Valentine’s Day For Parents

Valentine’s Day For Parents

Oh, Valentine’s Day how I love to hate thee.

In the time Before Children (BC) my husband and I would book a table at a restaurant, drink one too many glasses of wine, grab a taxi home and do what couples without kids take for granted most nights – go to bed, at the same time, in the same bed and stay there all night.

Back then, if V Day fell on a weekend night, we might have even shared another bottle of plonk, giggling under the duvet.

We were beholden only to each other and could lie in until 11am if we wanted.

But those days are long gone.

Now, we know things are going well if we get the chance to eat our M&S Dine In For Two meals together before our 11 year-old daughter wanders downstairs in her pyjamas to join us at the table.

Despite having been put to bed early so we can have some ‘we time’ and having had no desire to talk about anything of any interest, she will proceed to steal mouthfuls of lasagne and chat about her day as my husband and I look at each other across the flickering candles.

I love you kid, but seriously, have you never heard the phrase ‘three’s a crowd’?.

Then there’s our three year-old to consider, who wakes up at the sound of a gnat taking a pee three miles away.

You know how some pre-schoolers go down from 7pm to 7am, night after night, without a murmur (I know of such children, they do exist)? My  boy is is not one of those children.

He tends to stir from a deep, deep slumber at the exact point my husband leans over for a kiss.  His timing is impeccable.

The best option is to leave the kids with a babysitter (who are like rocking horse shit on Valentine’s Day – good luck finding one last minute) and go out. Better yet, arrange a sleepover for them.

But that’s easier said than done.

A few weeks ago, when there was still time to make plans, I suggested a trip to the cinema to see the second installment of the Fifty Shades of Grey trilogy but my husband still hasn’t recovered from the trauma of watching the first film.

He said he would rather we went to the all-night car wash together – to wash his car.

I don’t blame him. Fifty Shades of Grey is one of those films women watch with their girlfriends, preferably the late showing, after a few glasses of wine.

Or they watch it with their partners on DVD, with a few glasses of wine. Either way, the general consensus is, you need wine to watch these films.

A trip to the cinema could have been achievable when I first suggested it but we have left it too late to organise an overnight stay with our children’s grandparents, plus I wouldn’t want to inflict my three-year-old sleep thief on them. They may only have him stay over the once, so it needs to be for something good, not something as trivial as Valentine’s Day.

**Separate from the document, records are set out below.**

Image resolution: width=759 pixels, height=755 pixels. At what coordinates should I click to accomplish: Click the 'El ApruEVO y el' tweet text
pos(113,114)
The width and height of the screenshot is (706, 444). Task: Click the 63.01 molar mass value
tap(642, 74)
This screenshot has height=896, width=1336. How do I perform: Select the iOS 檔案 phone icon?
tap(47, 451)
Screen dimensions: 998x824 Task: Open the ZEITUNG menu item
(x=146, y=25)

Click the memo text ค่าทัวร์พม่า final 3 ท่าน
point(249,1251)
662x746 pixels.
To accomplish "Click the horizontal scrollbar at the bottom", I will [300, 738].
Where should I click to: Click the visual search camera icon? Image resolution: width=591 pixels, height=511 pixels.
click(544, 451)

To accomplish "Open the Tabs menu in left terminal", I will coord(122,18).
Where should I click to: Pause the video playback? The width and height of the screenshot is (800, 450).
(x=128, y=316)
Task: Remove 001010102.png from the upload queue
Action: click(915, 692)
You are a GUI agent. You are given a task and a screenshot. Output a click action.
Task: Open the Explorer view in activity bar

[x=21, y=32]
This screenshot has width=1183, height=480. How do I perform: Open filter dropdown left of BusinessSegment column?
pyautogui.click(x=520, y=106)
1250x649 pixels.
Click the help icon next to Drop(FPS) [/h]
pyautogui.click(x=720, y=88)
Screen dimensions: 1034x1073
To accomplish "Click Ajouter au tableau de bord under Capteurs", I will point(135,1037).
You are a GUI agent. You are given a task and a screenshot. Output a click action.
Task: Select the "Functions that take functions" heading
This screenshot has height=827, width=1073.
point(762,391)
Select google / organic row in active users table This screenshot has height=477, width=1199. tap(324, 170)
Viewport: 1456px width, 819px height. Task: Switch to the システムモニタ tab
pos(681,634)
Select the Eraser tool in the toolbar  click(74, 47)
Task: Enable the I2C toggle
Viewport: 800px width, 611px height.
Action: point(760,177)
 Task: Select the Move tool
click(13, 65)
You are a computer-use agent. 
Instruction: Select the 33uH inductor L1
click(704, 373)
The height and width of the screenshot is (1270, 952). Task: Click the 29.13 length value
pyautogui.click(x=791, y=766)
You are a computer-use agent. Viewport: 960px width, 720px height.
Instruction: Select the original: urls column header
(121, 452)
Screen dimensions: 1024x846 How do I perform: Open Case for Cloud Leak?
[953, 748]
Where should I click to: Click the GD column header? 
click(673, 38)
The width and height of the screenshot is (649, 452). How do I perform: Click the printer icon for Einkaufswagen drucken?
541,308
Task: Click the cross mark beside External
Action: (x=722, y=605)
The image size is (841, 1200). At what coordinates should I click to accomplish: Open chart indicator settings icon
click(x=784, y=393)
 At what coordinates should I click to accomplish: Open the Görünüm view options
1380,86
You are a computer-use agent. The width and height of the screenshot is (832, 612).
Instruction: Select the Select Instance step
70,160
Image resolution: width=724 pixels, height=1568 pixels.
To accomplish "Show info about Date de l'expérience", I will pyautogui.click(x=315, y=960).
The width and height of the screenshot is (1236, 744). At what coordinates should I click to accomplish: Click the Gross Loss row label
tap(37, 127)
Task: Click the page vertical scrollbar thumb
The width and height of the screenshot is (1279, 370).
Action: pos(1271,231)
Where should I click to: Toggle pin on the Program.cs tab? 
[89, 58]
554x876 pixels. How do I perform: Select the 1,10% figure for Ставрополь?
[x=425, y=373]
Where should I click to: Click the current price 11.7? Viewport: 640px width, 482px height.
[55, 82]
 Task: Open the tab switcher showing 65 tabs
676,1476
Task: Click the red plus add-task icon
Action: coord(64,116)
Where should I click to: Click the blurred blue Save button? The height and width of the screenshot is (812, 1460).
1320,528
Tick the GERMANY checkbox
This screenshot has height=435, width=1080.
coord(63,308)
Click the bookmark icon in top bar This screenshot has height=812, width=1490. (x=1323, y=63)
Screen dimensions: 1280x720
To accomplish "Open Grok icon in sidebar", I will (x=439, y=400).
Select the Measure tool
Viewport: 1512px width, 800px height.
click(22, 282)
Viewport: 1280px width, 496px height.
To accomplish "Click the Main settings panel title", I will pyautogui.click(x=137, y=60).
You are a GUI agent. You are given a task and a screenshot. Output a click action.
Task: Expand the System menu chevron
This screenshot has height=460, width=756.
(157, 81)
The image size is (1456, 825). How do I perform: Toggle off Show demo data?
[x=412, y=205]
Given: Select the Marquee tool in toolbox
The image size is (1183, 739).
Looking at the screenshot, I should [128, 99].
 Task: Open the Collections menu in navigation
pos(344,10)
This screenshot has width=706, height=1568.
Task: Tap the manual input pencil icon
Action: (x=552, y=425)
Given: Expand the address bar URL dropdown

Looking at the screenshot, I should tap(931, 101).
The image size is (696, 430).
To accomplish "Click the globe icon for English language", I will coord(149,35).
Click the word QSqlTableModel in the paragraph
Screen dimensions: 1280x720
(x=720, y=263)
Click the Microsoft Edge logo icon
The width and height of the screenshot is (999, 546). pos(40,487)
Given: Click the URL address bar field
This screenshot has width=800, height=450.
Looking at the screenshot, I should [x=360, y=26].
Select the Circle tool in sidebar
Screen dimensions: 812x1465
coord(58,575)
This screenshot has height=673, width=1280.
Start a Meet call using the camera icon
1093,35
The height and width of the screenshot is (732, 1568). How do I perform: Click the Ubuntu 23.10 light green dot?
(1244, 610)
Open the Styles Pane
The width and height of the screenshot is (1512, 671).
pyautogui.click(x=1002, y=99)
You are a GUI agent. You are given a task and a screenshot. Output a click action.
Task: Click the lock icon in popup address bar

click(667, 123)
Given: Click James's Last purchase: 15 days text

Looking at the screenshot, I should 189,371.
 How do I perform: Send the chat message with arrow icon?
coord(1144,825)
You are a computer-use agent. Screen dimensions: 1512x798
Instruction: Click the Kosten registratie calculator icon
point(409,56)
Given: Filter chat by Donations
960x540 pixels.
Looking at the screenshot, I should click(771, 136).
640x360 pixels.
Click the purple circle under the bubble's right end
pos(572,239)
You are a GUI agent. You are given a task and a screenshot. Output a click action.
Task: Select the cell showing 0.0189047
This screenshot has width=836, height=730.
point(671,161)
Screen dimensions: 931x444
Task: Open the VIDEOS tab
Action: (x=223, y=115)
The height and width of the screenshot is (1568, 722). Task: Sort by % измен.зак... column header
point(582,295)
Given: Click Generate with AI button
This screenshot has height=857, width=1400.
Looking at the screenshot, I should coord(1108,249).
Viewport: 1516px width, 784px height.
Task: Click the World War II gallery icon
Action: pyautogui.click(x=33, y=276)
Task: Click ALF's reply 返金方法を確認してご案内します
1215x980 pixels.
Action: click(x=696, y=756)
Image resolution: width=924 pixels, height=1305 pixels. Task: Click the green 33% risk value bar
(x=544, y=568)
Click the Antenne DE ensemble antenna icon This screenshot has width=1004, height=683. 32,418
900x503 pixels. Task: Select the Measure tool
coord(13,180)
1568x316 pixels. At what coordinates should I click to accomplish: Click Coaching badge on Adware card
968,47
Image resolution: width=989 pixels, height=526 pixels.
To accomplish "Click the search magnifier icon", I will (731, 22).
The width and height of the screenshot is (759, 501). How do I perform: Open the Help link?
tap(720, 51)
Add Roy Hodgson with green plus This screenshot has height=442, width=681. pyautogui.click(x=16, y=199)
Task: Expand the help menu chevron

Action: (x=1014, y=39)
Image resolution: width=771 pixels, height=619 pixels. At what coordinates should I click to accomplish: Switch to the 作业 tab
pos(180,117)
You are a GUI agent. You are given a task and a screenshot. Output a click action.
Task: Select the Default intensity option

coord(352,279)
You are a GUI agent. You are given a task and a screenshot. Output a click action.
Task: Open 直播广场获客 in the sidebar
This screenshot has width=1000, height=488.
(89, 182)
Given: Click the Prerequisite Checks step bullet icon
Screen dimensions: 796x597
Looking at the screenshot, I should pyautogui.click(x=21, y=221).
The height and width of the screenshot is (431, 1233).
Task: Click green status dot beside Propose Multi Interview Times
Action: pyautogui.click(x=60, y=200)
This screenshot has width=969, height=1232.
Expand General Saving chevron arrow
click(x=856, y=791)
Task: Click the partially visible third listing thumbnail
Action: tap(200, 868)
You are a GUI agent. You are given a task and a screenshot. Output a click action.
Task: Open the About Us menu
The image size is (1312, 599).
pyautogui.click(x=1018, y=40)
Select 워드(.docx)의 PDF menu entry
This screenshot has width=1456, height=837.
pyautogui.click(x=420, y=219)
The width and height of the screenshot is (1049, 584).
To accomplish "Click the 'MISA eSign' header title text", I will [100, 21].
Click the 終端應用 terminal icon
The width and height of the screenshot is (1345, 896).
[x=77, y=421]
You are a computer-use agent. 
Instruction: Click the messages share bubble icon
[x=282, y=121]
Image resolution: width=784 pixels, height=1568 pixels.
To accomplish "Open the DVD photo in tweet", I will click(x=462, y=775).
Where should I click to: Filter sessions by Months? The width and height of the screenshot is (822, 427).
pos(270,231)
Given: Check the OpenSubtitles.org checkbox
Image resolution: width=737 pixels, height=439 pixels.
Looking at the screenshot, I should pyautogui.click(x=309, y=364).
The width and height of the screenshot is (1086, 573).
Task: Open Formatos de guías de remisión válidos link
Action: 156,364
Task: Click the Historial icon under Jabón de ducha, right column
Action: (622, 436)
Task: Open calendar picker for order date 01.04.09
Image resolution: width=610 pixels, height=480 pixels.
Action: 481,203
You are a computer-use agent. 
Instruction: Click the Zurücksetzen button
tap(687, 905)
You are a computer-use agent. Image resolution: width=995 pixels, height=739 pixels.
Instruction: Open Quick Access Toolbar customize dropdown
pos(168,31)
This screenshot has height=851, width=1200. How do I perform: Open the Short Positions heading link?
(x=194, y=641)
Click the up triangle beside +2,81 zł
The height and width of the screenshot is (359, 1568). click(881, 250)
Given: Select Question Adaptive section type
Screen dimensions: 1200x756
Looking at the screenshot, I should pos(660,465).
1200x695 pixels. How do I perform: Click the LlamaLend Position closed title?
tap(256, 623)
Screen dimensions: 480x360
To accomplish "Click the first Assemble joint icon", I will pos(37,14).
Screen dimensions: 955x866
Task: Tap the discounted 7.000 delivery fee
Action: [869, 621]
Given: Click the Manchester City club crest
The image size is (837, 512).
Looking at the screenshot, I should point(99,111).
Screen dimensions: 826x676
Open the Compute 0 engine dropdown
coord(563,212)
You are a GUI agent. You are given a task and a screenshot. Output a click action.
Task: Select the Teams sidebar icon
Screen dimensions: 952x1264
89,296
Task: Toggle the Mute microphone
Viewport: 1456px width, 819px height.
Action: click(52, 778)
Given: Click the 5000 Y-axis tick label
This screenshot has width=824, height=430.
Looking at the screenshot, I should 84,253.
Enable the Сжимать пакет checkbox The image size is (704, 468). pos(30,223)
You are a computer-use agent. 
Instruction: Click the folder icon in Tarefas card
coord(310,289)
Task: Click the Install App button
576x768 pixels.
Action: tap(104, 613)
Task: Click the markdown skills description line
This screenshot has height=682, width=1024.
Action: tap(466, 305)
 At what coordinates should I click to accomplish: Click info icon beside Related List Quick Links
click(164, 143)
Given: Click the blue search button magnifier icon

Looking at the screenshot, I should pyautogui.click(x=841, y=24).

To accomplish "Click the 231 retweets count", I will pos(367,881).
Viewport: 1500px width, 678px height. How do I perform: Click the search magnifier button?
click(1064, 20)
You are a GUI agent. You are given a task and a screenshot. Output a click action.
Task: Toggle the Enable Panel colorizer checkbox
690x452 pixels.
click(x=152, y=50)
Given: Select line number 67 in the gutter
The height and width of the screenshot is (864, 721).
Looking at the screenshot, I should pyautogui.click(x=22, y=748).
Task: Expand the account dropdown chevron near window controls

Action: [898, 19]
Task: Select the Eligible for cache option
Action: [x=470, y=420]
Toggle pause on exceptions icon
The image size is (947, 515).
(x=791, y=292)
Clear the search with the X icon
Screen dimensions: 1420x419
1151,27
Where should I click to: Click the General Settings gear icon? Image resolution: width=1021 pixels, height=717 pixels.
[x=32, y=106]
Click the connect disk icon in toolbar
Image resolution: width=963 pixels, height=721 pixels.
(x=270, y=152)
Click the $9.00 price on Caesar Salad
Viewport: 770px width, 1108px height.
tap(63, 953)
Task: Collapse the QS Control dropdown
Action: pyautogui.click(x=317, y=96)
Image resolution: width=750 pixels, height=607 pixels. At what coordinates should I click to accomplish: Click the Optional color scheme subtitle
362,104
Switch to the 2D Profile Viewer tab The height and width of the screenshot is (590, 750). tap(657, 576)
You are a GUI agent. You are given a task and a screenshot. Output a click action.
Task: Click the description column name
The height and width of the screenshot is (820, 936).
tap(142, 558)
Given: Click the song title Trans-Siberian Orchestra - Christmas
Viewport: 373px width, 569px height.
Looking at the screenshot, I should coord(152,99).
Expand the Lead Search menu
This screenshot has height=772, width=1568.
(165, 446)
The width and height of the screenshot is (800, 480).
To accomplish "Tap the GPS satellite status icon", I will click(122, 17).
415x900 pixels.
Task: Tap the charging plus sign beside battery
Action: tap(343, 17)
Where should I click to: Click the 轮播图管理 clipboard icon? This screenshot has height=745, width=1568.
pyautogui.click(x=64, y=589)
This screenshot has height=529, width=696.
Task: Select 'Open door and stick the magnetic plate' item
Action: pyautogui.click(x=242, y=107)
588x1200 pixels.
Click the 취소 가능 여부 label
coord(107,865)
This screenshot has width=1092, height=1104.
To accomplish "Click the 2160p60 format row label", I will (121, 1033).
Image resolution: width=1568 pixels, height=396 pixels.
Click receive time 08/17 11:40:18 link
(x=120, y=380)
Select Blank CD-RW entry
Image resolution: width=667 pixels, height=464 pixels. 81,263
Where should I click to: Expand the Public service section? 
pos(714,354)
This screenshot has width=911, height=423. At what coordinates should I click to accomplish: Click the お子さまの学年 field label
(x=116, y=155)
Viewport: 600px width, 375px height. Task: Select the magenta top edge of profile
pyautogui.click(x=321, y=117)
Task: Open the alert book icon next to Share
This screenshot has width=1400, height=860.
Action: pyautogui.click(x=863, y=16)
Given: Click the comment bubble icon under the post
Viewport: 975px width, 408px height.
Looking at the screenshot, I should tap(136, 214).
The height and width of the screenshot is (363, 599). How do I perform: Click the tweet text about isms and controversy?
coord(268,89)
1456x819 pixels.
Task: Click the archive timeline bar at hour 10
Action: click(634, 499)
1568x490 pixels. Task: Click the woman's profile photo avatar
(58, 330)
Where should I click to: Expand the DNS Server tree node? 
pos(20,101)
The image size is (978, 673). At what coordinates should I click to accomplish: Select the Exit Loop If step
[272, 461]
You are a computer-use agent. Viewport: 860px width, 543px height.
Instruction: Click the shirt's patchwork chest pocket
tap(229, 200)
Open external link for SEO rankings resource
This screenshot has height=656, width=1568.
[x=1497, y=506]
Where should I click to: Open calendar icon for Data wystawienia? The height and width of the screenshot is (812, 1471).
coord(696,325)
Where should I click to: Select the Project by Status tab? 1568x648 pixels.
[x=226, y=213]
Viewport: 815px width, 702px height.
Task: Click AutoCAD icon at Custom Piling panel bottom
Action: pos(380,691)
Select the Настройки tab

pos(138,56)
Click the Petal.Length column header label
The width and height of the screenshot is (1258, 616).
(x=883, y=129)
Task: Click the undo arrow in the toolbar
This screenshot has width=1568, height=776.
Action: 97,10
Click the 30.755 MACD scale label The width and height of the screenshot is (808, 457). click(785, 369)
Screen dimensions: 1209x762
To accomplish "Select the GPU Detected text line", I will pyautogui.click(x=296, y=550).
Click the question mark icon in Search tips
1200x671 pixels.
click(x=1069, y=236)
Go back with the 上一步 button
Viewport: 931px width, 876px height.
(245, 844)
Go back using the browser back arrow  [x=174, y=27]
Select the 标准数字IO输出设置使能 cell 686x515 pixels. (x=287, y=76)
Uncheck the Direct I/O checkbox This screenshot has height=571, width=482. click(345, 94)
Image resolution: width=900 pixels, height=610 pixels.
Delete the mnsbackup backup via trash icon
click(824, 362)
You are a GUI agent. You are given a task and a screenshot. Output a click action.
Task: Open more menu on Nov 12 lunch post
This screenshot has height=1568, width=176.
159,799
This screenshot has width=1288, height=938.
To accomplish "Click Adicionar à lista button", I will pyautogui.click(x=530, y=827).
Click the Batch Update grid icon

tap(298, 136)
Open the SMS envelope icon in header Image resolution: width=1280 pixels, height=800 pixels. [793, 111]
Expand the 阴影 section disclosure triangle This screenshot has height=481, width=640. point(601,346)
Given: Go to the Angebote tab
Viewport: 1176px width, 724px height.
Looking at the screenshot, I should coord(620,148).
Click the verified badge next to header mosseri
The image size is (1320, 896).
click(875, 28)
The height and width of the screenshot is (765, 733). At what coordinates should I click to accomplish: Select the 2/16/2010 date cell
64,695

Maybe if my husband and I were jetting off for a weekend in New York it would be worth the risk? I’ll suggest it for next year…

So, this is how I envisage our Valentine’s Day will go…

My husband and I will just about to remember to give each other a card in the morning, before he rushes out to work. When he walks back in the door, the children will have rumbled something is afoot and will be doing their best to delay bedtime. I will already be sipping my first glass of wine and some fancy chicken ready meal thing will be melting in the oven. Given the excitable state of the kids, it will take two of us to settle them.

The oven timer will ping, neither of us will hear it. We will wander downstairs to the smell of charred chicken to discover the chicken thing has become a blackened chicken thing. It ends up in the bin.

We will console ourselves by eating  Doritos and dip and have a (another) glass of vino, before falling asleep on the sofa watching something on Netflix that took an hour to choose.

At around 10.30pm, one of us will wake up, look at the other snoring,  cover them up with a throw and head to bed. The other person will stir and be a bit grumpy about being left downstairs on the sofa.

Just as we attempt to make the most of a bad situation, if you get me, the boy will wake up and one of us (me) will spend an hour settling him back to sleep.

Once the little guy is back down, the other child will wake up and stick her head around the bedroom door, scaring the crap out of us both before turning the landing light on and disturbing her little brother again.

When I finally fall back into bed, my husband will be snoring like a walrus and the clock will have tick-tocked its way into the early hours of February 15.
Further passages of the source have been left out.